"TROCANDO EM MIÚDOS"
A sala e os móveis são os mesmos. Na parede pastel, o quadro de um artista famoso da terra, prêmio que ela ganhou num concurso literário... O tapete de formas geométricas, o vaso de palmeira-ráfis a um canto, a vitrola, os discos de vinil, conservados feito relíquia, tudo antigo, mas brilhando de novo...
No ar, a voz de Chico “Devolva o Neruda que você me tomou e nunca leu”. Ainda como naquele tempo. Nas noites quentes de verão, portas e janelas abertas, eles ficavam ali à toa, jogando conversa fora, falando das bobagens do dia, rindo como quem ri de nada.
Ela o admirava. Achava que ele sabia coisa demais. Ele se encantava por ela. Achava que era a mulher predestinada porque tinha o nome começando com a letra marcada em linhas na palma de sua mão. Vivia lhe dizendo isso... E existia amor, um amor lindo.

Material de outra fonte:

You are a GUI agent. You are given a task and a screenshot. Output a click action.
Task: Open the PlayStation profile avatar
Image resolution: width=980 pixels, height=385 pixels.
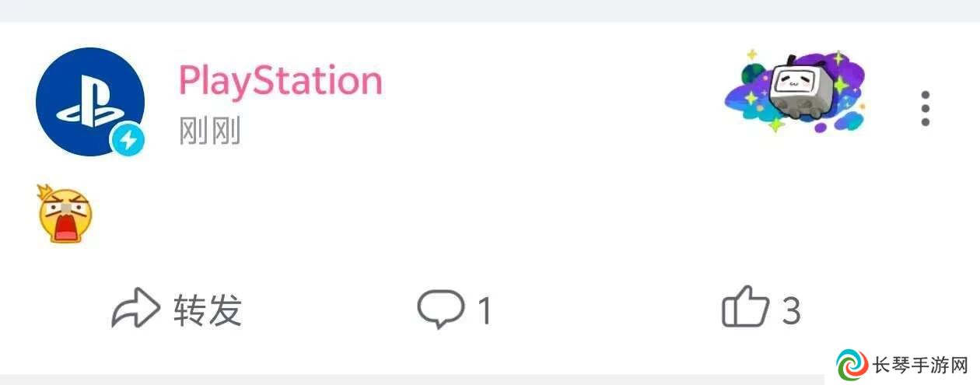[x=90, y=101]
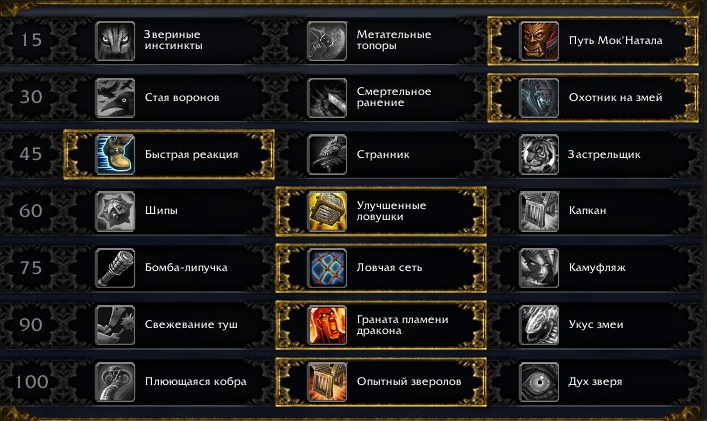Select the Шипы spiked ball icon
The width and height of the screenshot is (707, 421).
(115, 211)
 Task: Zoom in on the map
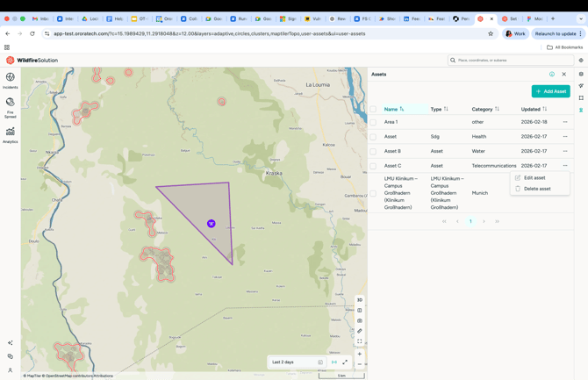pos(360,354)
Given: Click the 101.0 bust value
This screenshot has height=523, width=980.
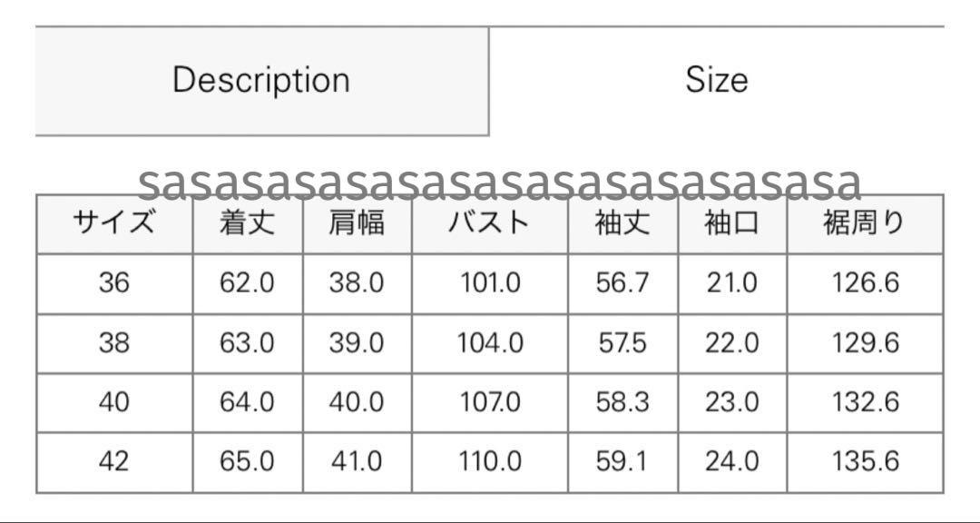Looking at the screenshot, I should 490,283.
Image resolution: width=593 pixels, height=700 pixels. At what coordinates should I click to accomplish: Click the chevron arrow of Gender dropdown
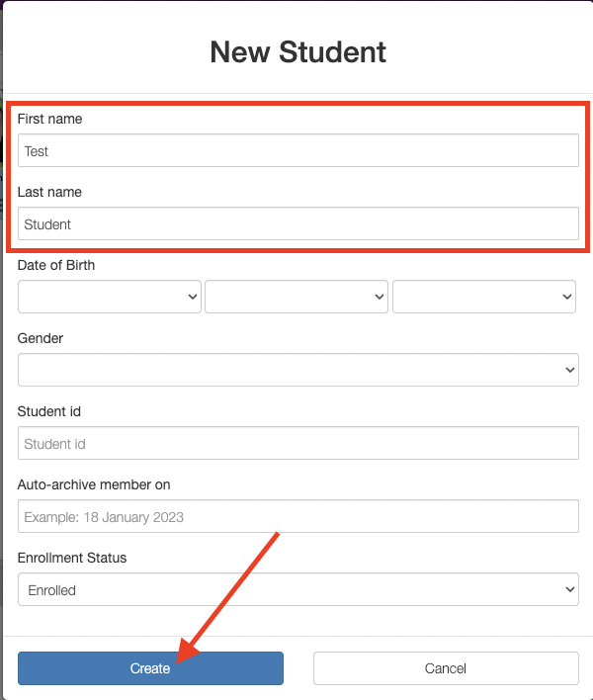(570, 370)
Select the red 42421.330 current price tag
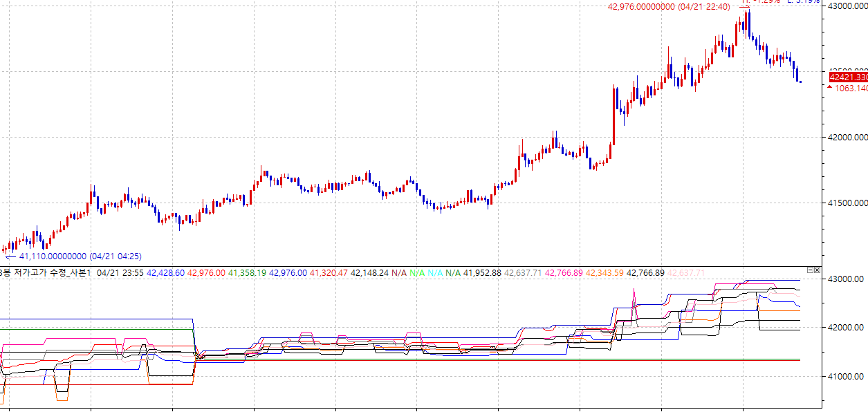This screenshot has height=412, width=868. click(x=848, y=77)
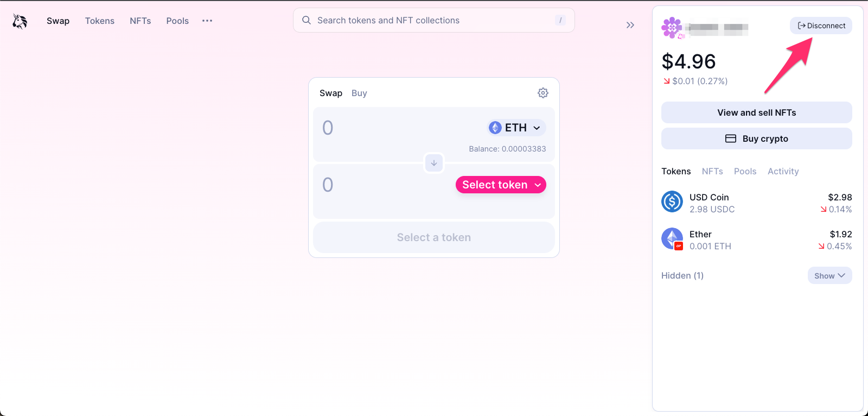This screenshot has height=416, width=868.
Task: Open the Select token dropdown
Action: tap(501, 185)
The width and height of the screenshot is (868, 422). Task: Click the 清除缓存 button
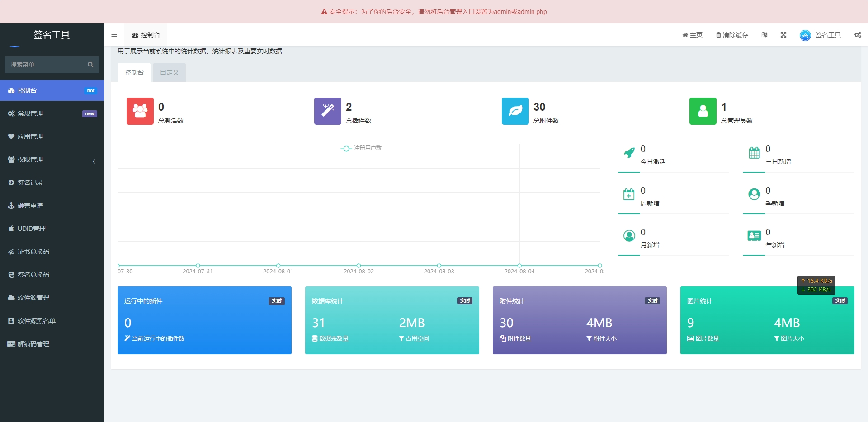[x=732, y=35]
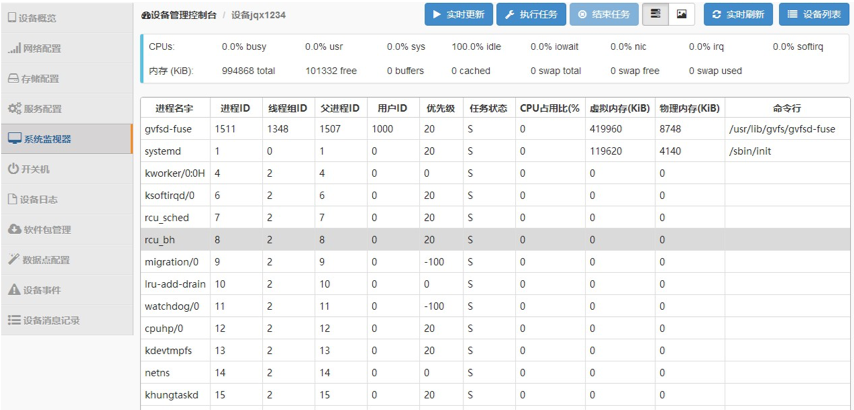Click the 实时刷新 refresh button
The height and width of the screenshot is (410, 854).
738,15
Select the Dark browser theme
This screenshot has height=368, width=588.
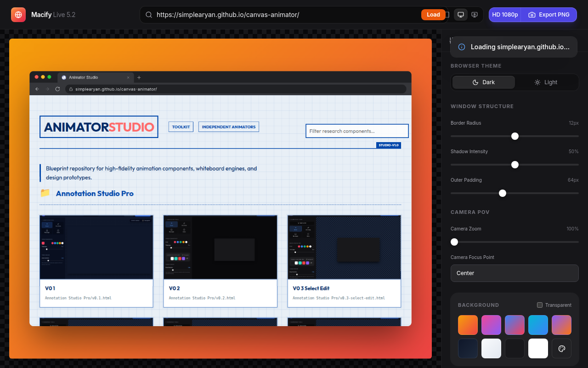coord(483,82)
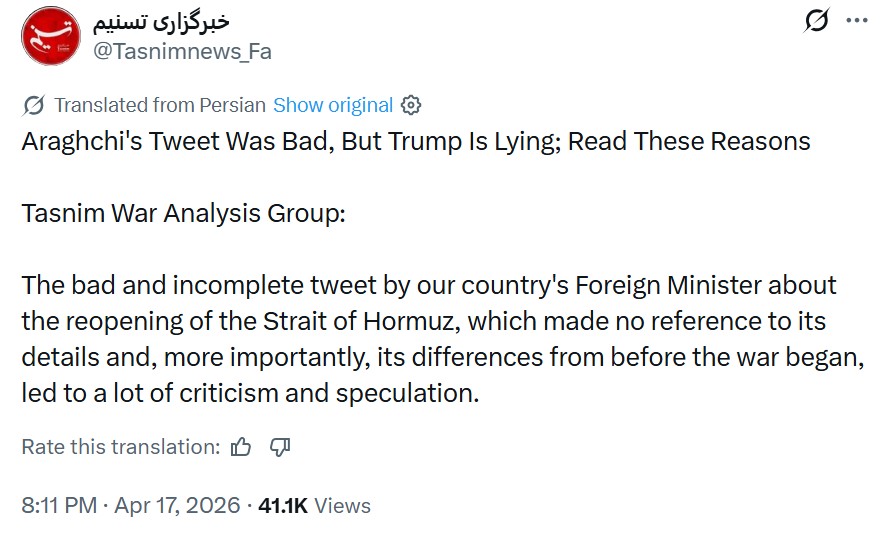This screenshot has height=535, width=880.
Task: Open Grok actions icon at top right
Action: (817, 21)
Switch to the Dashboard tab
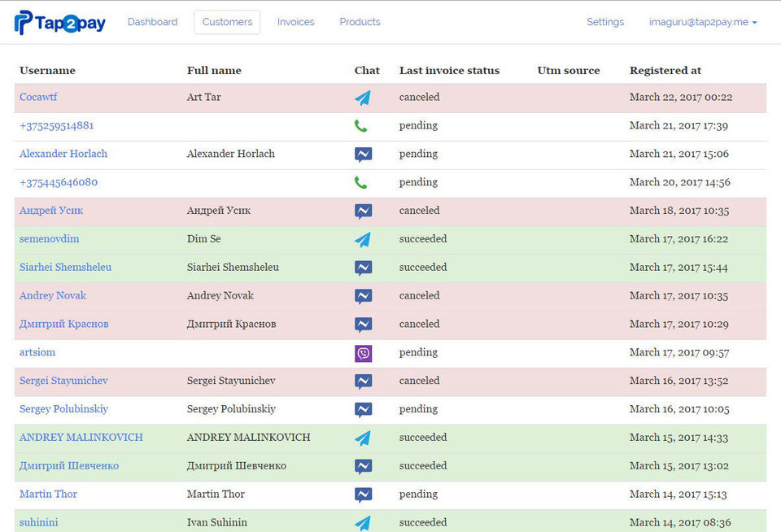The image size is (781, 532). [x=152, y=22]
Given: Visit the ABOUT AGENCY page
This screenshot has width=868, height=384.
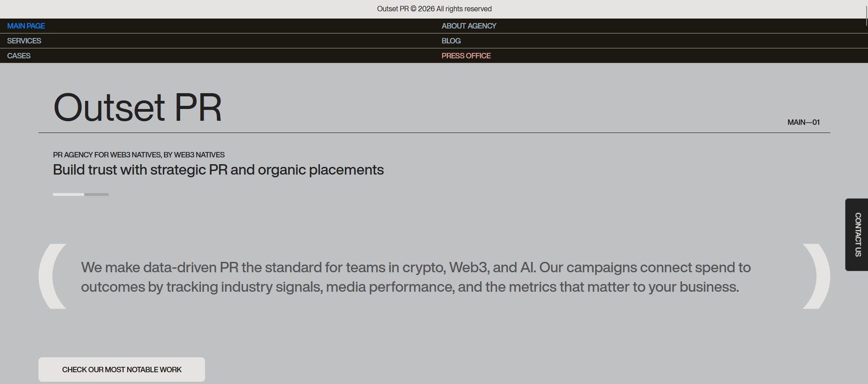Looking at the screenshot, I should pyautogui.click(x=468, y=26).
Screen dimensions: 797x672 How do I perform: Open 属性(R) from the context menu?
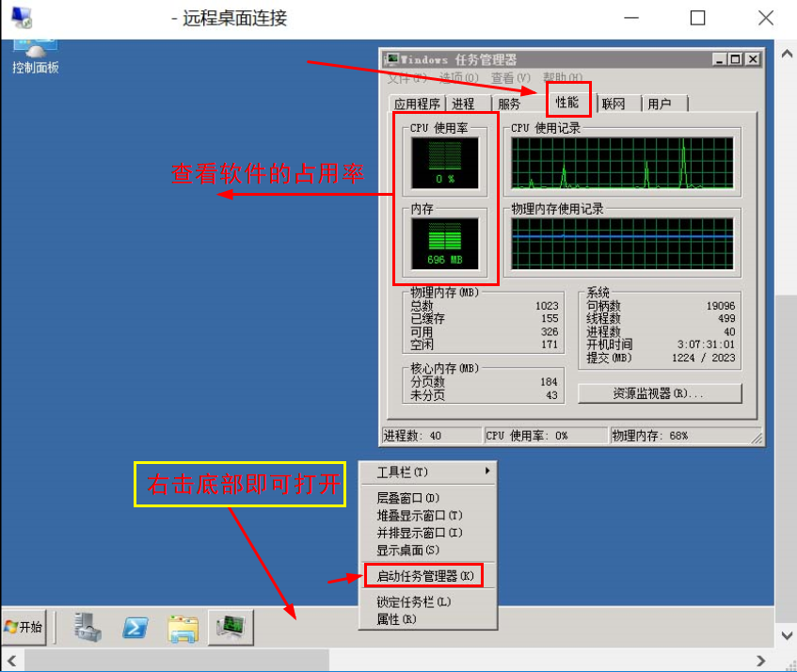[x=396, y=619]
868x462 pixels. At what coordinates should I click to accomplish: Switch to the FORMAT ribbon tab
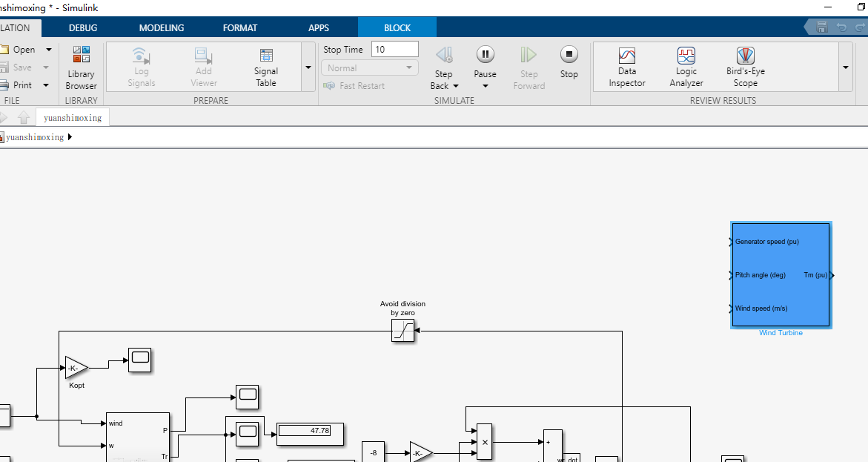(x=239, y=27)
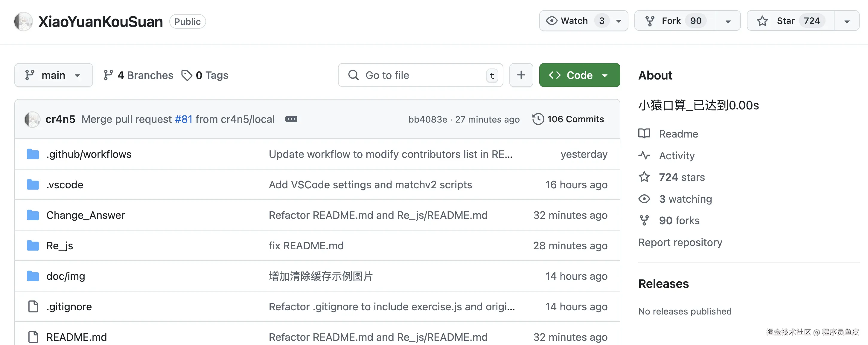Open the Star lists dropdown arrow
Image resolution: width=868 pixels, height=345 pixels.
click(x=846, y=21)
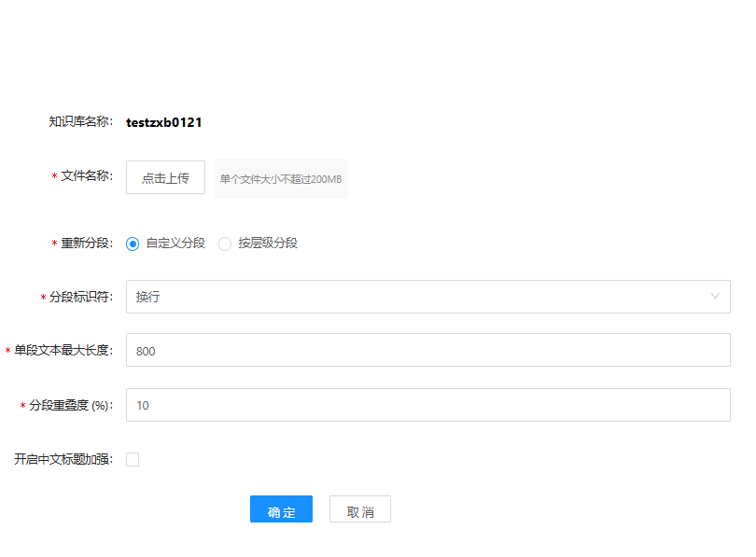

Naquela sala mesmo falavam de livros. Histórias que liam aqui e ali. Grandes autores, grandes filósofos, ou então histórias bobas mesmo, coisas que povoavam suas lembranças. Também cantavam juntos. Velhas canções de Elis, Chico, Caetano, Raul, Belchior, tudo tão decoradinho, que riam de si mesmos...
Ela olha em volta e sente a sala intacta. O tempo passou e qual água de rio que leva a areia... em silêncio, o desgaste se fez. Nenhum se deu conta (ou se deu, não soube o que fazer). Quando viram era tarde demais. Nada mais havia a ser feito. “Aquela esperança de tudo se ajeitar, pode esquecer. Aquela aliança você pode empenhar, ou derreter”.
Sem choro e sem vela, o amor se desfez. Numa alegria estranha de um caminho cumprido, cada um seguiu seu rumo. Sem lamentos, sem mágoas, sem ressentimento. O desamor é a melhor borracha para apagar uma história entre duas pessoas. Se tiver que haver um fim que seja por desamor... “Eu bato o portão, sem fazer alarde. Eu levo a carteira de identidade (...) e a leve impressão de que já vou tarde...”
Ela suspira, sorri sem saudade e toma uma decisão: A sala está muito desgastada, afinal já se foram dez anos, vai trocar tudo esta semana mesmo...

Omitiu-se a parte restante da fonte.